Cell viability assay
The cell counting kit 8 (CCK-8, B34304, Bimake, USA) was used to detect cell proliferation. A microplate reader (Tecan M200, Switzerland) was used to measure the absorbance at a wavelength of 450 nm. The formula, Cell viability (%) = [A (compound +)–A (blank)]/[A (compound–)–A (blank)] × 100% was used to calculate the growth percentage. Cell viability means cell proliferation [27].
Colony-formation assay
The colony-formation assay of A549 cells was performed as described previously [28]. The colony formation rate was calculated by dividing the number of colonies/number of cells × 100% by the control.
Docking analysis
Briefly, the protein-protein interaction module of Schrodinger software (Schrodinger 2015 suit) was used for analyzing RPL11 and PRS27a interactions. The three-dimensional crystal structures of the human 80S ribosome (PDBID: 4v6x) were extracted from the PDB database. The small-molecule 3D structures were docked from the x-ray crystal structure of RPL11 and PRS27a, and two proteins were extracted from the 80S ribosome. The ubiquitin and water molecules were removed from the two protein structures to simulate the interaction [29].
Tumor xenografts
The management and handling of animals complied with the administrative regulations of the Laboratory Animal Affairs Administration of the Ministry of Science and Technology of China (1988.11.14). The research on experimental animals was approved by the Ethics Committee of the Institute of Modern Physics, Chinese Academy of Sciences, and the Institutional Animal Care and Use Committee. Four-five-old nude mice (female, weight 16–17 g, SPF level) were obtained from the Laboratory Animal Center of obio biotechnology (Shanghai, China). NC and RPS27a knockdown cells in the logarithmic growth phase were injected (2 × 106) subcutaneously into mice to establish a cell xenograft model. Based on the equation of the flat spheroid [tumor volume = (short diameter)2 × large diameter × π/6], the average tumor volume of each group was calculated and expressed in mm3 [30].
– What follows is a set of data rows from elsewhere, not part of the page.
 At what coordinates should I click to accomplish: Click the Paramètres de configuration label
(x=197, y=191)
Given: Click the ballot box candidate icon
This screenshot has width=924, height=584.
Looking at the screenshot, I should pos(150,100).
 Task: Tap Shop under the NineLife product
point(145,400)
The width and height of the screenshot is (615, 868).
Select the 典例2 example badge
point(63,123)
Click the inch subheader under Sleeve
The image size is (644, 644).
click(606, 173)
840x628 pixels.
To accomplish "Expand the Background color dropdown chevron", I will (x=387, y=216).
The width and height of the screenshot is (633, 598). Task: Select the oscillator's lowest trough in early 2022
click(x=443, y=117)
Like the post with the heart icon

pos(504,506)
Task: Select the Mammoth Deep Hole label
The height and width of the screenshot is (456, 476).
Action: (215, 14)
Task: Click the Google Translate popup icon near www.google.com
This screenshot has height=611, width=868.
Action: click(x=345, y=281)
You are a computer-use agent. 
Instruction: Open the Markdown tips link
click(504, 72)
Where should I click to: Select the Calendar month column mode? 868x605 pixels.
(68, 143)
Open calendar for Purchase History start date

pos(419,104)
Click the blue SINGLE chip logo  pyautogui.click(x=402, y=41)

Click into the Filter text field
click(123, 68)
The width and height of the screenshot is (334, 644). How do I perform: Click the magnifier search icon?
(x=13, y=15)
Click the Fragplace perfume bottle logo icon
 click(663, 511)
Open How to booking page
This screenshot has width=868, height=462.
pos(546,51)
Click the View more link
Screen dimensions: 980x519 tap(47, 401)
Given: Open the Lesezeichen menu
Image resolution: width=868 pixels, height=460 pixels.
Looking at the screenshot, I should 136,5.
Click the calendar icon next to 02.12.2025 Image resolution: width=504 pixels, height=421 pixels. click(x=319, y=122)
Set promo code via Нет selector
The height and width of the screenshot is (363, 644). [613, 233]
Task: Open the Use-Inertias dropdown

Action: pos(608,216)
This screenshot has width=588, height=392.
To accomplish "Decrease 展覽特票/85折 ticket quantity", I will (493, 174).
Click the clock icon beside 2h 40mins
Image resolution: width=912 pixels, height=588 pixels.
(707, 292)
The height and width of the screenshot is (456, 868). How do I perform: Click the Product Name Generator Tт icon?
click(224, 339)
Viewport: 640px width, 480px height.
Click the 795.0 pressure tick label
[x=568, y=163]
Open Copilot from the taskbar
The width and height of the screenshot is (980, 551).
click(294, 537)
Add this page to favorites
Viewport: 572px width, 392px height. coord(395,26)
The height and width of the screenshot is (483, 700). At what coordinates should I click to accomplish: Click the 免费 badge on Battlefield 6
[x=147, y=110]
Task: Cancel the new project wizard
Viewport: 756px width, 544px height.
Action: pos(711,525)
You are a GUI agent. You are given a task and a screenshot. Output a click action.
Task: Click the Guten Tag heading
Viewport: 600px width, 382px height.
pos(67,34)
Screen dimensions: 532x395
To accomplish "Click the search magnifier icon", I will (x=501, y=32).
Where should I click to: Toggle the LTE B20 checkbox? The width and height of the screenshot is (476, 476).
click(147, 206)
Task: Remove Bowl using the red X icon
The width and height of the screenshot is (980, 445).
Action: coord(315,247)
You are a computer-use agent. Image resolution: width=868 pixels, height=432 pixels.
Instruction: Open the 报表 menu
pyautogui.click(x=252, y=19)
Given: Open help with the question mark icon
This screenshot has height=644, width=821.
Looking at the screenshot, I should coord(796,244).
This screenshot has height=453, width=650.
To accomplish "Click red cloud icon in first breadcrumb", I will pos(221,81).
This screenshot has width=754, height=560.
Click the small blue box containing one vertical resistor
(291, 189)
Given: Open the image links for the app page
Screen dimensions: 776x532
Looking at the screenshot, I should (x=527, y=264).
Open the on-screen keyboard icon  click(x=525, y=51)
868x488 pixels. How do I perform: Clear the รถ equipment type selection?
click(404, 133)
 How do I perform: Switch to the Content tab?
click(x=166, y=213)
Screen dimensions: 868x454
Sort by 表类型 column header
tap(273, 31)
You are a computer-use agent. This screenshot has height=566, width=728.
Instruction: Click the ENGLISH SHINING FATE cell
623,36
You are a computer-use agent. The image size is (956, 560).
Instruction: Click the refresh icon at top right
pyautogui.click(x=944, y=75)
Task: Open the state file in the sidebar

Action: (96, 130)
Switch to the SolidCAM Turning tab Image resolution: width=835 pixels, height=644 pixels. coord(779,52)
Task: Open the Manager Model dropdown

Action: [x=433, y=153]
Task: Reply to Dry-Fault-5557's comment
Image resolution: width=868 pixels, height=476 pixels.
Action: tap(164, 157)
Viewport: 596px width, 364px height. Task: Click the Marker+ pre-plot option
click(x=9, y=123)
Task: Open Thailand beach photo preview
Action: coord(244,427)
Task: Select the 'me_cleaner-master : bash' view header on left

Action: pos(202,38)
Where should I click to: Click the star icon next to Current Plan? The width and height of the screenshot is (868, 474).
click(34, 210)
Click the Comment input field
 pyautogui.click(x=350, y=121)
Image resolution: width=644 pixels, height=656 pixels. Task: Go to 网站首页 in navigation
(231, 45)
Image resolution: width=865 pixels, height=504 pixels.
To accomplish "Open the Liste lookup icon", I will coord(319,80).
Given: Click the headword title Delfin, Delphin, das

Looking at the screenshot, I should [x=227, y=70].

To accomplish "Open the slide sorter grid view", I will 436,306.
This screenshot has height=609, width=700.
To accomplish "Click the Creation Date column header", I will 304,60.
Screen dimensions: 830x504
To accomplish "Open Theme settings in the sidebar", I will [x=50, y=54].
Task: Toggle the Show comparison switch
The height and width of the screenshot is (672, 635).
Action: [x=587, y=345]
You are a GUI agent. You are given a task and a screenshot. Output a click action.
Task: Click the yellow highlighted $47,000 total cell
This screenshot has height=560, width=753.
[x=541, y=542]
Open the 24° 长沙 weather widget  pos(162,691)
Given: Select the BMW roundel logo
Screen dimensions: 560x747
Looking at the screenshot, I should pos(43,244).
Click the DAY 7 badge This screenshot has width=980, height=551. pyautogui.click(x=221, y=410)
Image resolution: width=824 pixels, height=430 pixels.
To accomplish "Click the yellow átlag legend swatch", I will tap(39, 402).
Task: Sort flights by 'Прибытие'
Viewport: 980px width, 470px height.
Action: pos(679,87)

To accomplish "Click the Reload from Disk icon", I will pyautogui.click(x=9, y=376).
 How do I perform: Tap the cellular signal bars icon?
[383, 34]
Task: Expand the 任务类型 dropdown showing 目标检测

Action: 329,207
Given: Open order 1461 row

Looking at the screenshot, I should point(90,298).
Immunohistochemistry analysis
The LUAD samples and xenograft tumors were analyzed by immunohistochemistry was performed as described previously [30]. The sections were examined with an 80i Nikon optical microscope (Nikon, Tokyo, Japan). Image-Pro Plus software was also used to analyze the optical density of protein expression.
Statistical analysis
Prism 8 software (GraphPad Software, CA, USA) was used to analyze the data. Statistical differences were analyzed based on the Student's t test and on one-way analysis of variance test. p value of < 0.05 was represented statistically significant.